- What you have to do: Your answer must be the full set of entries, repeated exactly.

--- Data ---

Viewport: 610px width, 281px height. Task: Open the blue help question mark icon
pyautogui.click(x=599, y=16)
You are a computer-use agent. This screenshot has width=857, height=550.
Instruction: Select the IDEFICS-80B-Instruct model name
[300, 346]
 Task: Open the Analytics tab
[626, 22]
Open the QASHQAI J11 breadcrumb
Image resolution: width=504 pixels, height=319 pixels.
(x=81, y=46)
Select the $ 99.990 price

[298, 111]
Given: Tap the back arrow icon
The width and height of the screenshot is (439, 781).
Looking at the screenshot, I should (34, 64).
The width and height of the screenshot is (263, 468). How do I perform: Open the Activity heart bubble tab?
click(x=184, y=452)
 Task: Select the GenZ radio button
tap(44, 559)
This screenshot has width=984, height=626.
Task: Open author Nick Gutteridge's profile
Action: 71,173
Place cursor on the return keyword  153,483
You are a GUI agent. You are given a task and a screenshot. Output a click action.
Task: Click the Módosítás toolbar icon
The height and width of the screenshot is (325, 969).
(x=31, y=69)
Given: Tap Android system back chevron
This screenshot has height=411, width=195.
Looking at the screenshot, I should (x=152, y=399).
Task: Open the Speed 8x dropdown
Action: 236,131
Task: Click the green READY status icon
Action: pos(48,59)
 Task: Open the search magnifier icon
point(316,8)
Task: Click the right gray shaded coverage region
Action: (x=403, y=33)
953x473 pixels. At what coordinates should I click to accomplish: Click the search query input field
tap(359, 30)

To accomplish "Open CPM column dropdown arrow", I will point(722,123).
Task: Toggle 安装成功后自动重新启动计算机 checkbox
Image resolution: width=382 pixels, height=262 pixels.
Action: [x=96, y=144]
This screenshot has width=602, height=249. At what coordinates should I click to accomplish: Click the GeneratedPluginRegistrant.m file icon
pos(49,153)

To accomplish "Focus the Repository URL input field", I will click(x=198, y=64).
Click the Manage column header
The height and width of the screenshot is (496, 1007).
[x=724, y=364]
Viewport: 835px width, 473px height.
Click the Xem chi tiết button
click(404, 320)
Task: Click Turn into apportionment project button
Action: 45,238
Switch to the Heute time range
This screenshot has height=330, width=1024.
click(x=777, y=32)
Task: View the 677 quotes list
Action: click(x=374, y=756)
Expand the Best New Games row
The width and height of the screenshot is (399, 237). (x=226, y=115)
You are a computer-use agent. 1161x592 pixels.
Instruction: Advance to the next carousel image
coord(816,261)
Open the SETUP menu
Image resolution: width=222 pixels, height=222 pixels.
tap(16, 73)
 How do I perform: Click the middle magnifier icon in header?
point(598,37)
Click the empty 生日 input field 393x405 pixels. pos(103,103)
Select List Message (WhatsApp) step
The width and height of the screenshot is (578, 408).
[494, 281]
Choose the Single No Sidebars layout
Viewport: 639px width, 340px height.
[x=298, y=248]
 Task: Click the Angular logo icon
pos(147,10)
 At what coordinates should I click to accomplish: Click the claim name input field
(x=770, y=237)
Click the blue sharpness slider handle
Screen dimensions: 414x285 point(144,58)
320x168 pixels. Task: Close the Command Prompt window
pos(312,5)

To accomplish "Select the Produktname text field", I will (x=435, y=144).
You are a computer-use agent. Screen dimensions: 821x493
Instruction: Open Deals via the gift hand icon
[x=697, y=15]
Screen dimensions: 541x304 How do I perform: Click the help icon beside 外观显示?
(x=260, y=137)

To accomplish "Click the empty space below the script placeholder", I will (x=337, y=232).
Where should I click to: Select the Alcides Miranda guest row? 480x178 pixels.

---

- Exercise result:
Viewport: 610px width, 281px height. Task: Open the blue help question mark icon
pyautogui.click(x=599, y=16)
You are a computer-use agent. This screenshot has width=857, height=550.
Instruction: Select the IDEFICS-80B-Instruct model name
[300, 346]
 Task: Open the Analytics tab
[626, 22]
Open the QASHQAI J11 breadcrumb
Image resolution: width=504 pixels, height=319 pixels.
(x=81, y=46)
Select the $ 99.990 price

[298, 111]
Given: Tap the back arrow icon
The width and height of the screenshot is (439, 781).
Looking at the screenshot, I should (34, 64).
The width and height of the screenshot is (263, 468). How do I perform: Open the Activity heart bubble tab?
click(x=184, y=452)
 Task: Select the GenZ radio button
tap(44, 559)
This screenshot has width=984, height=626.
Task: Open author Nick Gutteridge's profile
Action: 71,173
Place cursor on the return keyword  153,483
You are a GUI agent. You are given a task and a screenshot. Output a click action.
Task: Click the Módosítás toolbar icon
The height and width of the screenshot is (325, 969).
(x=31, y=69)
Given: Tap Android system back chevron
This screenshot has height=411, width=195.
Looking at the screenshot, I should (x=152, y=399).
Task: Open the Speed 8x dropdown
Action: 236,131
Task: Click the green READY status icon
Action: pos(48,59)
 Task: Open the search magnifier icon
point(316,8)
Task: Click the right gray shaded coverage region
Action: (x=403, y=33)
953x473 pixels. At what coordinates should I click to accomplish: Click the search query input field
tap(359, 30)

To accomplish "Open CPM column dropdown arrow", I will point(722,123).
Task: Toggle 安装成功后自动重新启动计算机 checkbox
Image resolution: width=382 pixels, height=262 pixels.
Action: [x=96, y=144]
This screenshot has width=602, height=249. At what coordinates should I click to accomplish: Click the GeneratedPluginRegistrant.m file icon
pos(49,153)

To accomplish "Focus the Repository URL input field", I will click(x=198, y=64).
Click the Manage column header
The height and width of the screenshot is (496, 1007).
[x=724, y=364]
Viewport: 835px width, 473px height.
Click the Xem chi tiết button
click(404, 320)
Task: Click Turn into apportionment project button
Action: 45,238
Switch to the Heute time range
This screenshot has height=330, width=1024.
click(x=777, y=32)
Task: View the 677 quotes list
Action: click(x=374, y=756)
Expand the Best New Games row
The width and height of the screenshot is (399, 237). (x=226, y=115)
You are a computer-use agent. 1161x592 pixels.
Instruction: Advance to the next carousel image
coord(816,261)
Open the SETUP menu
Image resolution: width=222 pixels, height=222 pixels.
tap(16, 73)
 How do I perform: Click the middle magnifier icon in header?
point(598,37)
Click the empty 生日 input field 393x405 pixels. pos(103,103)
Select List Message (WhatsApp) step
The width and height of the screenshot is (578, 408).
[494, 281]
Choose the Single No Sidebars layout
Viewport: 639px width, 340px height.
[x=298, y=248]
 Task: Click the Angular logo icon
pos(147,10)
 At what coordinates should I click to accomplish: Click the claim name input field
(x=770, y=237)
Click the blue sharpness slider handle
Screen dimensions: 414x285 point(144,58)
320x168 pixels. Task: Close the Command Prompt window
pos(312,5)

To accomplish "Select the Produktname text field", I will (x=435, y=144).
You are a computer-use agent. Screen dimensions: 821x493
Instruction: Open Deals via the gift hand icon
[x=697, y=15]
Screen dimensions: 541x304 How do I perform: Click the help icon beside 外观显示?
(x=260, y=137)

To accomplish "Click the empty space below the script placeholder", I will (x=337, y=232).
Where should I click to: Select the Alcides Miranda guest row? 480x178 pixels.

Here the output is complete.